Problems in Automorphic Forms, Arithmetic and Geometry

自守形式、算术和几何问题

• 批准号: 0402044
• 负责人: Dinakar Ramakrishnan
• 金额: $ 21万
• 依托单位: California Institute of Technology
• 依托单位国家: 美国
• 项目类别: Continuing Grant
• 财政年份: 2004
• 资助国家: 美国
• 起止时间: 2004-07-01 至 2008-06-30
• 项目状态: 已结题
• 来源: https://www.nsf.gov/awardsearch/showAward?AWD_ID=0402044&HistoricalAwards=false
• 关键词: Problems; Automorphic; Forms; Arithmetic; Geometry

Abstract for award DMS-0402044 of Ramakrishnan The general theme of this proposal is the study of the ubiquitous cuspforms in various contexts.
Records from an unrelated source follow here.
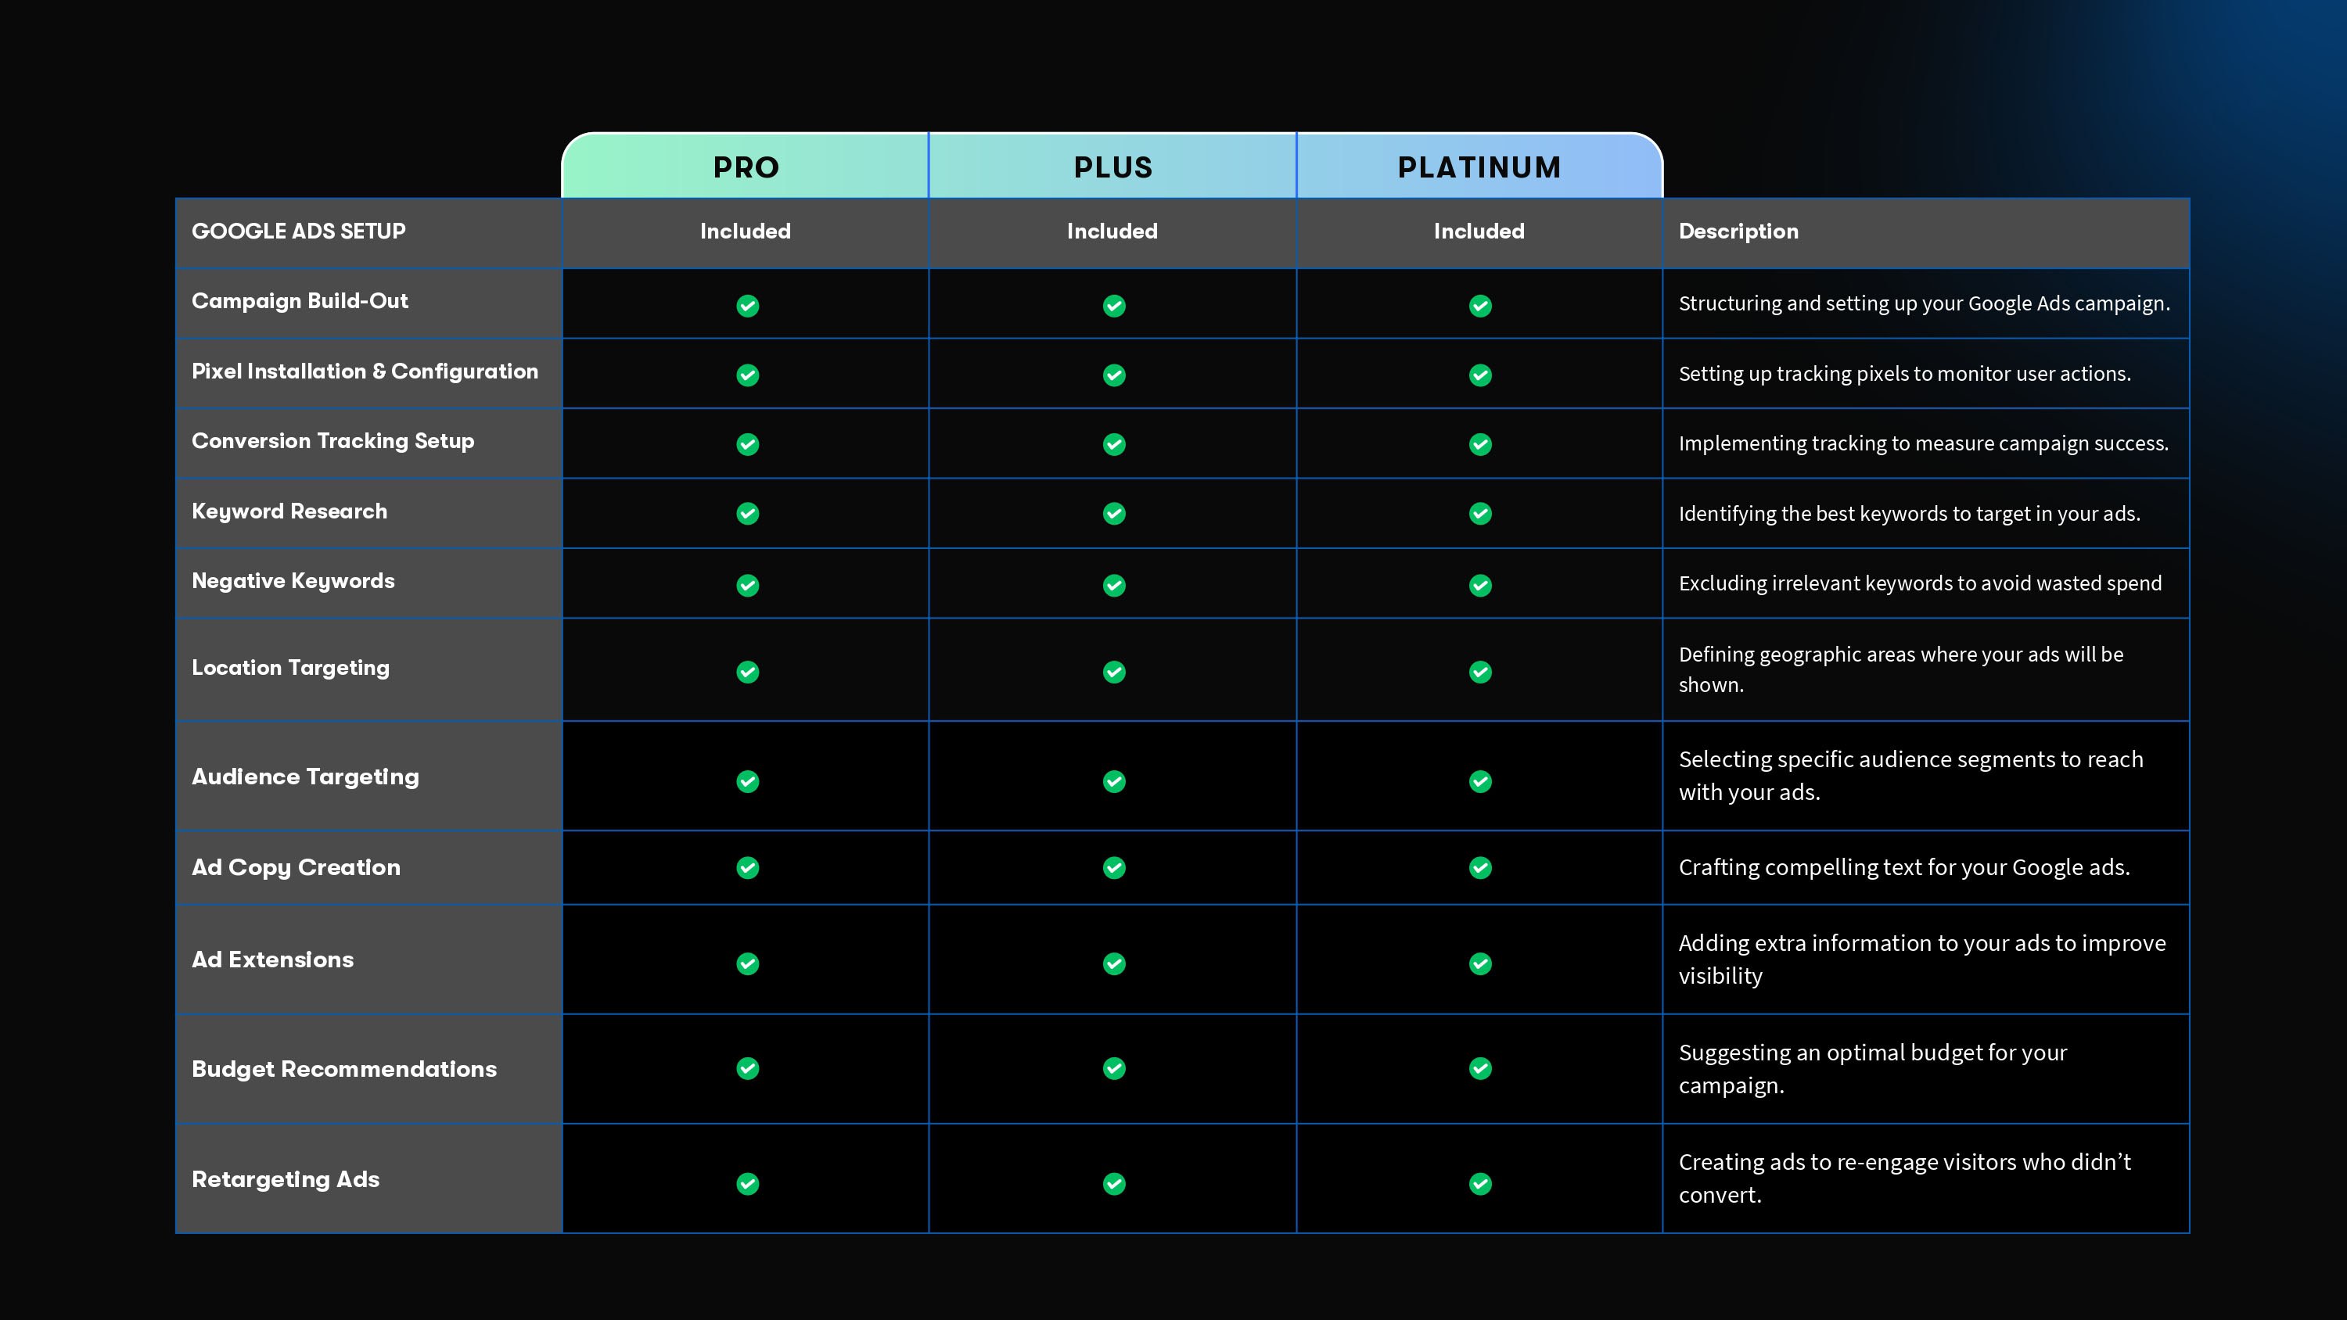
Task: Select the PLUS plan header
Action: (1112, 168)
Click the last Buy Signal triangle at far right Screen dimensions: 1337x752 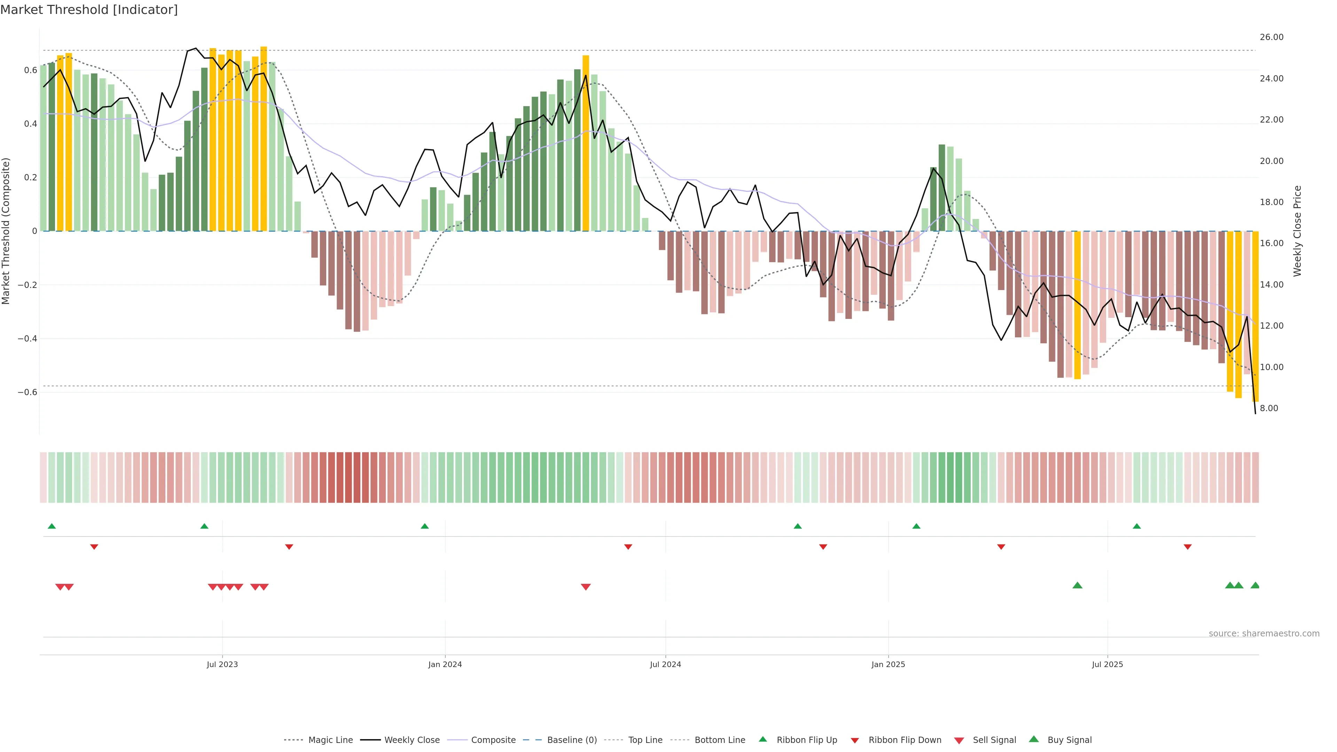1255,585
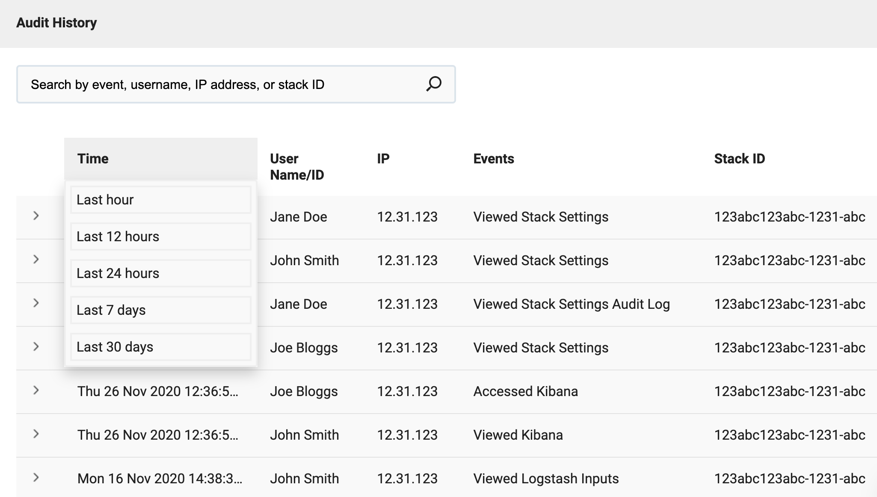This screenshot has width=877, height=497.
Task: Click the Stack ID column header
Action: tap(739, 159)
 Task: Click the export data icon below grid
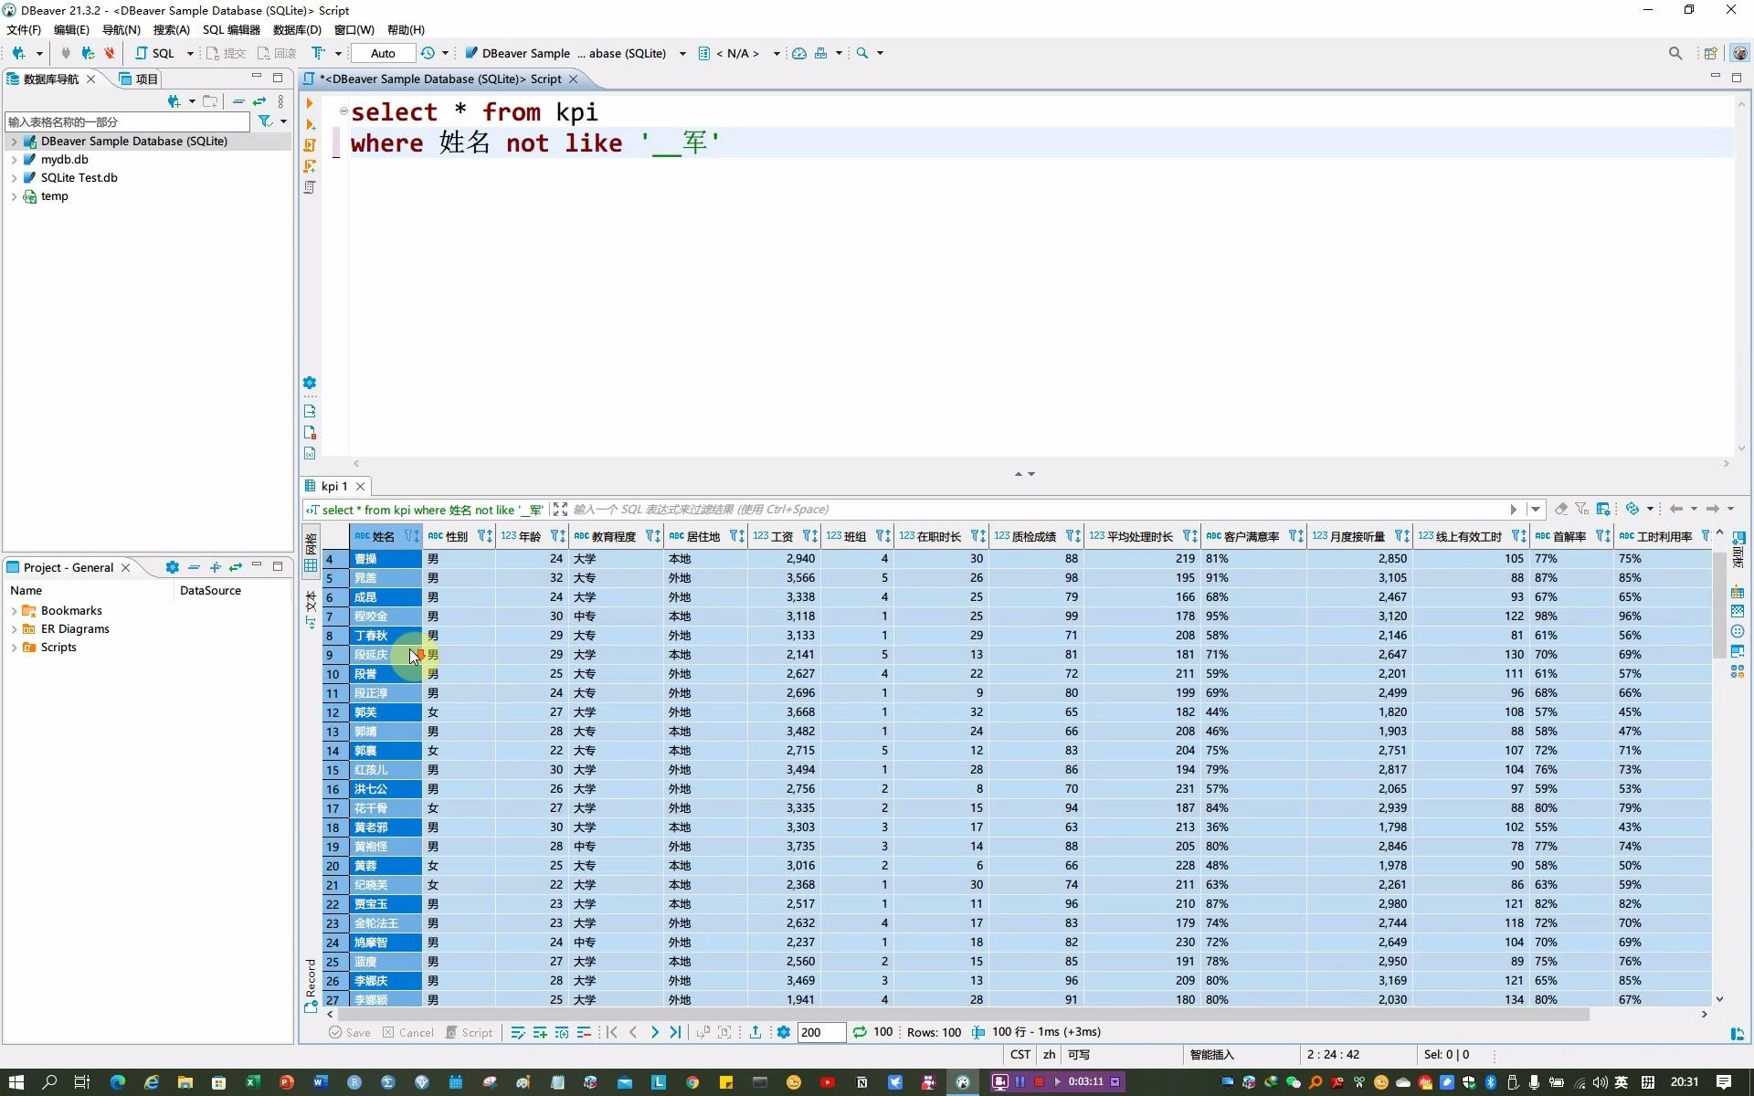[755, 1032]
The four specific problems proposed deal with thearithmetic, analytic, geometric and group theoreticaspects of these fundamental objects. To elaborate, the first problem asksif certain four dimensional Galois representations attached to cusp formsare irreducible, and such results are unknown in dimensions bigger than 3.The second problem deals with obtaining *exact* averages of twisted L-valuesof holomorphic cusp forms, and the ensuing implications for class numbersand a diophantine question. The third problem suggests that in special butpervasive instances (like for the Delta function), there should beCalabi-Yau varieties which geometrically realize the associated motives andhence the L-functions, which encode the statistical properties of Frobeniustraces. The fourth problem is concerned with the *-selfdual representationsof reductive groups G admitting involutions *, and asks for a study of acertain sign attached to cusp forms on G.This project will investigate certain mysterious and deep relationsBetween automorphic functions, which are continuous and pulchritudinous, anddiscrete objects like the integers and their building blocks, namely theprime numbers, which exhibit haunting statistical properties. Automorphicfunctions encode enchanting symmetries occurring in nature like thewaveforms on a disk. The discrete tones therein have alluring arithmeticalmeanings. Often mathematicians and physicists build generating functionsout of discrete collections of numbers, and the pressing problem is to know ifthese functions admit hidden symmetries, that is, if they are describingthe tones of automorphic functions. If they do, then miraculous benefits emerge.Exploiting them is a worthy endeavor, and there are many gold mines yet to be discovered.

Ramakrishnan DMS-0402044 奖摘要 该提案的总体主题是研究各种背景下普遍存在的尖头形状。提出的四个具体问题涉及这些基本对象的算术、分析、几何和群论方面。详细来说，第一个问题询问附加到尖点形式的某些四维伽罗瓦表示是否是不可约的，并且这样的结果在大于 3 的维度中是未知的。第二个问题涉及获得全纯尖点形式的扭曲 L 值的*精确*平均值，并且随之而来的对班级人数的影响和丢番图问题。第三个问题表明，在特殊但普遍的情况下（如 Delta 函数），应该存在 Calabi-Yau 变体，它们在几何上实现了相关的动机，从而产生了 L 函数，它编码了 Frobenius 迹线的统计特性。第四个问题涉及承认对合的还原群 G 的*-自对偶表示，并要求研究 G 上的尖点形式所附加的某些符号。该项目将研究自守函数之间某些神秘而深刻的关系，这些函数是连续的且美丽的，以及离散对象，如整数及其构建块，即素数，它们表现出令人难以忘怀的统计特性。自同构函数编码自然界中发生的迷人对称性，就像磁盘上的波形一样。其中离散的音调具有诱人的算术意义。数学家和物理学家经常从离散的数字集合中构建生成函数，紧迫的问题是知道这些函数是否承认隐藏对称性，即它们是否描述自守函数的音调。如果它们这样做了，就会出现奇迹般的好处。开发它们是一项值得努力的事情，而且还有许多金矿有待发现。